Monday, September 27, 2004

A Leak Probe Gone Awry

The New York Times
September 27, 2004
A Leak Probe Gone Awry

When the Justice Department opened an investigation a year ago into the question of how Robert Novak obtained the name of a covert Central Intelligence Agency operative for publication in his syndicated column, we expressed two basic concerns. The first was the need for an independent inquiry led by someone without Attorney General John Ashcroft's ultra-close ties to the White House. That was addressed belatedly with the naming of a special prosecutor, Patrick Fitzgerald, to pursue the accusations that unnamed Bush administration officials illegally leaked the woman's undercover role in an effort to stifle criticism of Iraq policy by her husband, former ambassador Joseph Wilson IV.

Unfortunately, our second, overriding fear has become a reality. The focus of the leak inquiry has lately shifted from the Bush White House, where it properly belongs, to an attempt to compel journalists to testify and reveal their sources. In an ominous development for freedom of the press and government accountability that hits particularly close to home, a federal judge in Washington has ordered a reporter for The New York Times, Judith Miller, to testify before a grand jury investigating the disclosure of the covert operative's identity and to describe any conversations she had with "a specified executive branch official."

The subpoena was upheld even though neither Ms. Miller nor this newspaper had any involvement in the matter at hand - the public naming of an undercover agent. Making matters worse, the newly released decision by Judge Thomas Hogan takes the absolutist position that there is no protection whatsoever for journalists who are called to appear before grand juries.
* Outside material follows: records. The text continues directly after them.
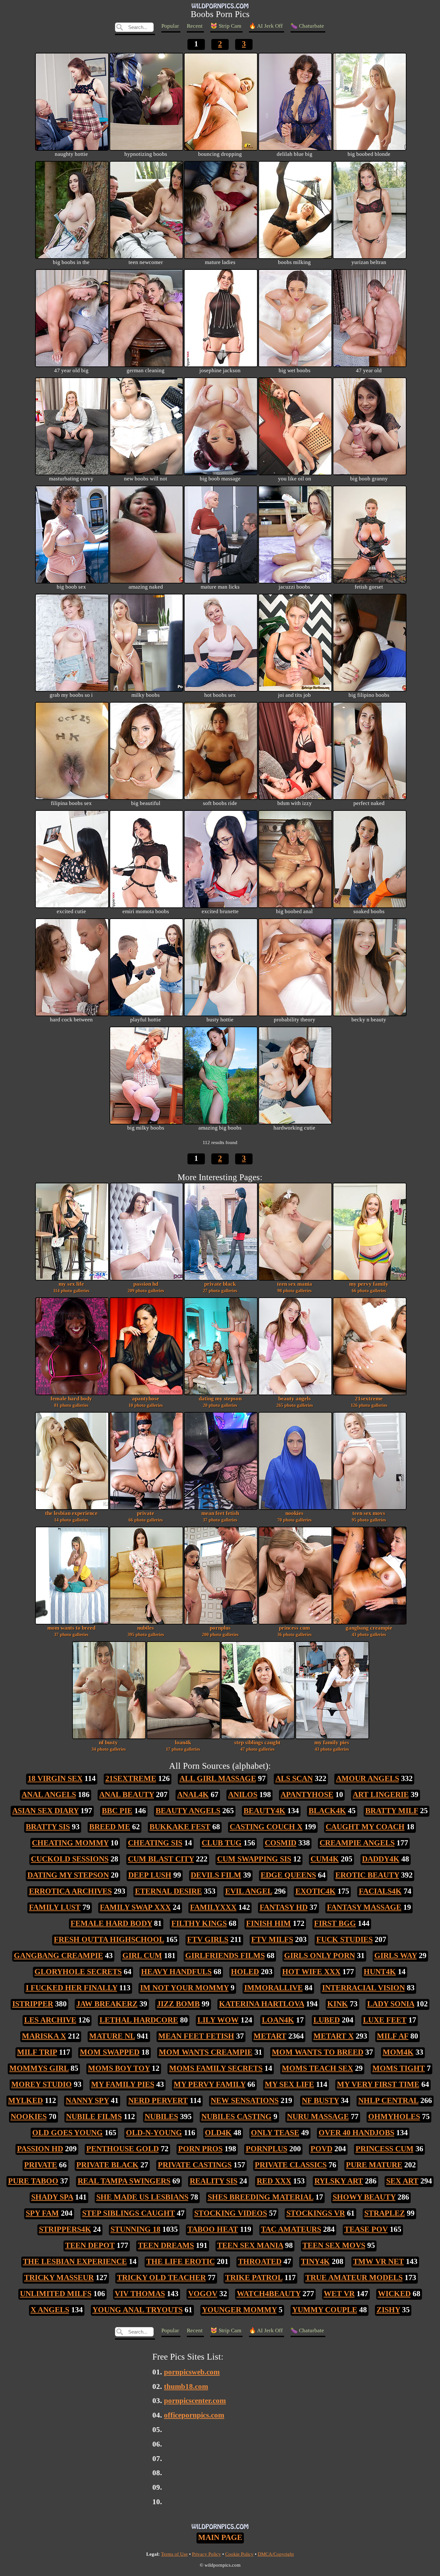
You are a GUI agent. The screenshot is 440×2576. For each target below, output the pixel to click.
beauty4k (264, 1810)
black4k (327, 1810)
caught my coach (365, 1827)
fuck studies (344, 1939)
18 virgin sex (55, 1778)
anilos (242, 1794)
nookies (294, 1516)
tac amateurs (291, 2229)
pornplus (220, 1631)
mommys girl (39, 2068)
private (146, 1516)
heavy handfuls (176, 1971)
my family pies (331, 1745)
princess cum (294, 1631)
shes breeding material (260, 2197)
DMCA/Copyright (276, 2554)
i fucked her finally (71, 1988)
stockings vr (315, 2213)
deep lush (149, 1875)
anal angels (49, 1794)
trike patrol (253, 2277)
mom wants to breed (71, 1631)
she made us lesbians (142, 2197)
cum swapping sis (254, 1859)
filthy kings (199, 1923)
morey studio (41, 2084)
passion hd (146, 1287)
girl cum (142, 1955)
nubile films (94, 2116)
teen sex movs (369, 1516)
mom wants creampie (206, 2052)
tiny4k (315, 2261)
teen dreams (166, 2245)
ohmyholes (394, 2116)
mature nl (112, 2036)
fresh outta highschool (109, 1939)
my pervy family (368, 1287)
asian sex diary (45, 1810)
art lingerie (381, 1794)
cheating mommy (70, 1843)
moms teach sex (317, 2068)
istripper (32, 2004)
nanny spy (87, 2100)
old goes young (67, 2132)
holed (245, 1971)
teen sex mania (294, 1287)
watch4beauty (269, 2293)
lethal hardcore (139, 2020)
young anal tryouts (137, 2310)
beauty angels (294, 1402)
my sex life (71, 1287)
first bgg (335, 1923)
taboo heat (212, 2229)
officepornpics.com (194, 2415)
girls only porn (319, 1955)
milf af (392, 2036)
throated (260, 2261)
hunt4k (380, 1971)
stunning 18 (135, 2229)
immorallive (273, 1988)
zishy (388, 2310)
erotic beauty (367, 1875)
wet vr (339, 2293)
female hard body (71, 1402)
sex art (402, 2181)
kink (337, 2004)
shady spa (52, 2197)
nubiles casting (236, 2116)
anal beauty (126, 1794)
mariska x (44, 2036)
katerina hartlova (261, 2004)
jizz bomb (178, 2004)
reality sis (213, 2181)
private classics (291, 2165)
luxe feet (385, 2020)
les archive (50, 2020)
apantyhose (146, 1402)
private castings (195, 2165)
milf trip (37, 2052)
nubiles (146, 1631)
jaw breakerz (107, 2004)
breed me (109, 1827)
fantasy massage (364, 1907)
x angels (50, 2310)
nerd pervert (158, 2100)
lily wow (218, 2020)
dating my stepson (220, 1402)
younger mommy (239, 2310)
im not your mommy (184, 1988)
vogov (202, 2293)
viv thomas (140, 2293)
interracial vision (363, 1988)
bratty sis (48, 1827)
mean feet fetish (220, 1516)
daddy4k (380, 1859)
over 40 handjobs (356, 2132)
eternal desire (168, 1891)
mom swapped (109, 2052)
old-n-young (154, 2132)
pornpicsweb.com (192, 2372)
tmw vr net (378, 2261)
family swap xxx (135, 1907)
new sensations (245, 2100)
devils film (216, 1875)
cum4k (325, 1859)
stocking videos (230, 2213)
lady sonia (390, 2004)
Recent (195, 26)
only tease (275, 2132)
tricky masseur (59, 2277)
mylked (25, 2100)
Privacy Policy (206, 2554)
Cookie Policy (239, 2554)
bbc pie (117, 1810)
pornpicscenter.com (195, 2401)
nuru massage (318, 2116)
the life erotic (180, 2261)
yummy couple (324, 2310)
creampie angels (357, 1843)
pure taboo (33, 2181)
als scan (294, 1778)
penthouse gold (122, 2149)
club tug (222, 1843)
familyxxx (213, 1907)
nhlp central (388, 2100)
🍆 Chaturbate (307, 26)
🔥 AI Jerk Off (266, 26)
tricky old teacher (161, 2277)
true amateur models (354, 2277)
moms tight (398, 2068)
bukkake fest (179, 1827)
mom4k (398, 2052)
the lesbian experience (71, 1516)
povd (321, 2149)
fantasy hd (284, 1907)
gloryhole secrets (78, 1971)
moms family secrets (216, 2068)
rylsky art (338, 2181)
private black (220, 1287)
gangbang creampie (369, 1631)
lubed (326, 2020)
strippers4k (65, 2229)
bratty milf (391, 1810)
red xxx (274, 2181)
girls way (395, 1955)
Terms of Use (174, 2554)
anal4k (193, 1794)
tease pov (366, 2229)
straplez (384, 2213)
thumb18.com (186, 2386)
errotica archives (70, 1891)
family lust (55, 1907)
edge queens (288, 1875)
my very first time (378, 2084)
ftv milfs (272, 1939)
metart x (333, 2036)
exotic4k (315, 1891)
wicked (394, 2293)
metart (269, 2036)
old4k (218, 2132)
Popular (170, 26)
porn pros (200, 2149)
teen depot (90, 2245)
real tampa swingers (124, 2181)
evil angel (248, 1891)
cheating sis (155, 1843)
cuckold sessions (70, 1859)
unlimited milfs (55, 2293)
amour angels (367, 1778)
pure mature (374, 2165)
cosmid (280, 1843)
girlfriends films (225, 1955)
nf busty (108, 1745)
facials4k (380, 1891)
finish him (268, 1923)
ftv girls (207, 1939)
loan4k (183, 1745)
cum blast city (161, 1859)
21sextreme (369, 1402)
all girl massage (217, 1778)
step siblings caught (257, 1745)
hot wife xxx (311, 1971)
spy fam (42, 2213)
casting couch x (266, 1827)
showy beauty (364, 2197)
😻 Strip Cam (225, 26)
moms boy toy (119, 2068)
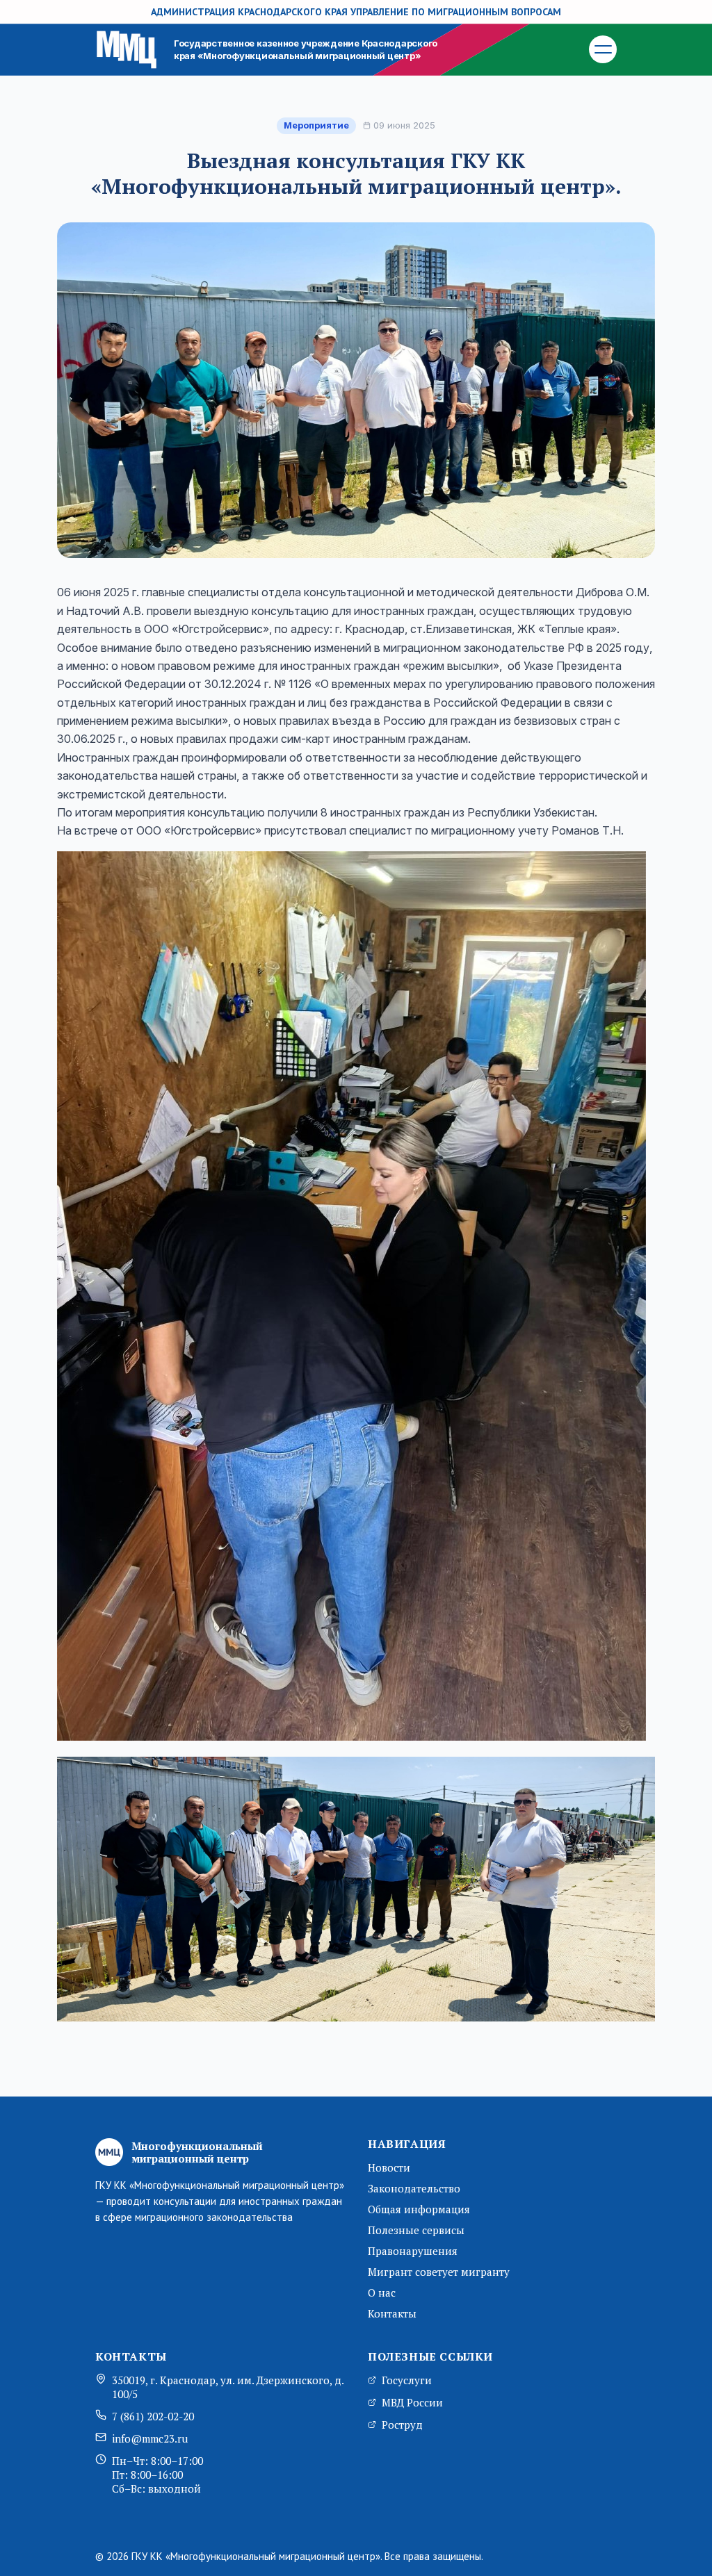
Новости (389, 2167)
This chilling rejection of both First Amendment principles and evolving common law notions of a privilege protecting a reporter's confidential sources cries out for rejection on appeal, as does the undue secrecy surrounding the special prosecutor's filings in the case.
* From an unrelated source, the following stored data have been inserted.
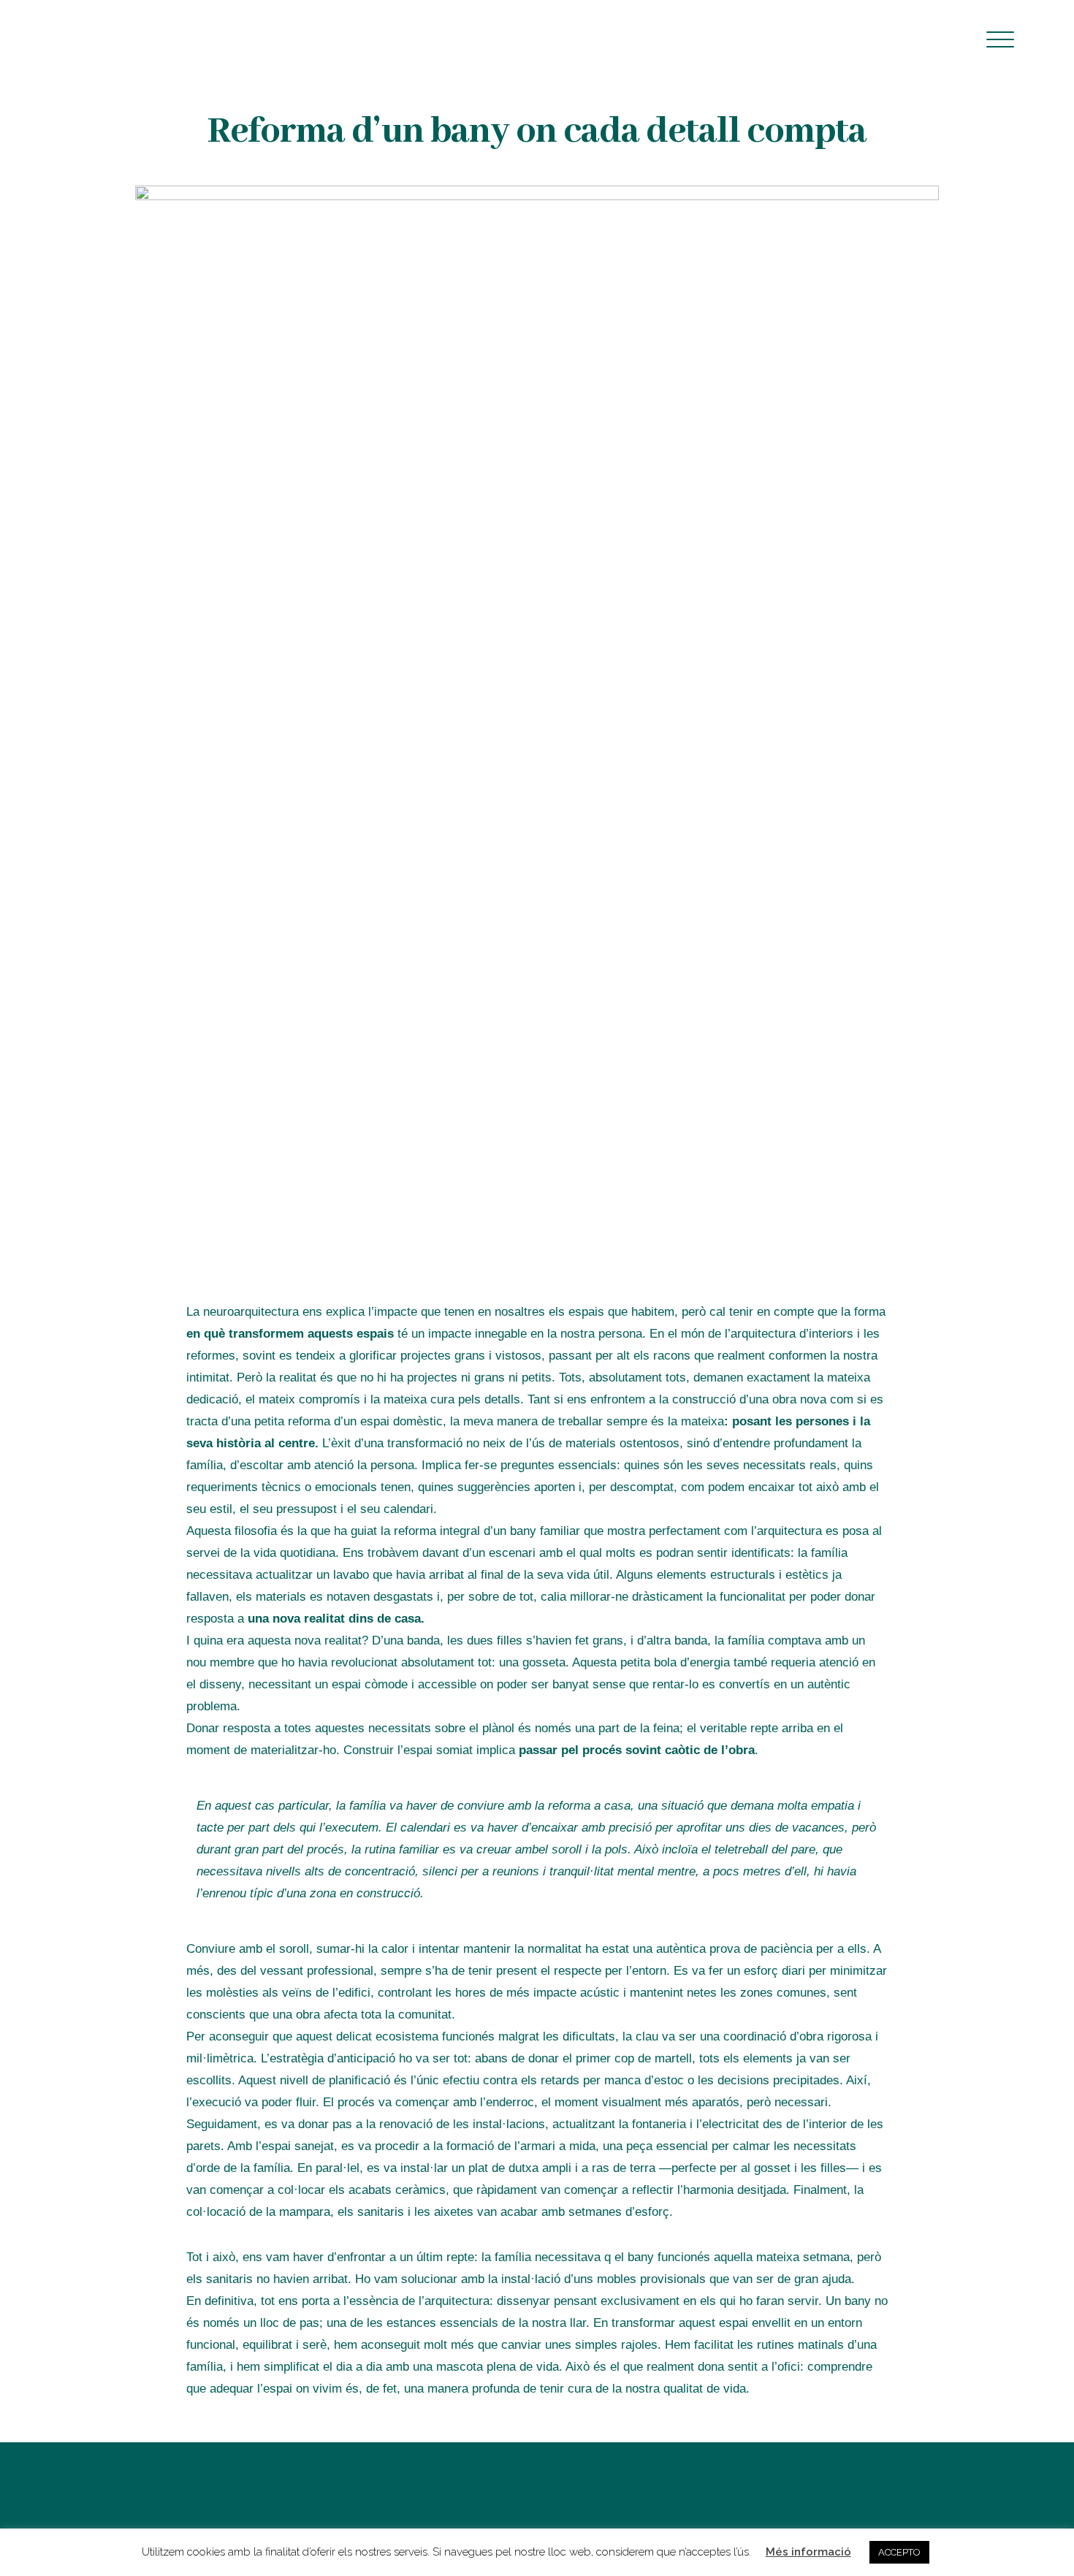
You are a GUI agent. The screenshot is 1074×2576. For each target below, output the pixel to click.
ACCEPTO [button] (899, 2552)
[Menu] (1000, 38)
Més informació (808, 2551)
Mr. Novak has refused to say whether he received a subpoena. But other journalists have acknowledged getting subpoenas and some have testified about their contacts with I. Lewis Libby, Vice President Dick Cheney's chief of staff. They say they did so based on his consent, but consent granted by government employees under a threat of dismissal hardly seems voluntary. Once again, none of these journalists were involved in the central issue: the initial public identification of Mr. Wilson's wife.

If an official at the White House intentionally triggered publication of the name of a C.I.A. operative to undermine Mr. Wilson's credibility and silence criticism of Iraq policy, it was a serious abuse of power. The legacy of the investigation should not be a perverse legal precedent that makes it easy for prosecutors to undo a reporter's pledge of confidentiality, thereby discouraging people with knowledge of real abuses to blow the whistle to the press.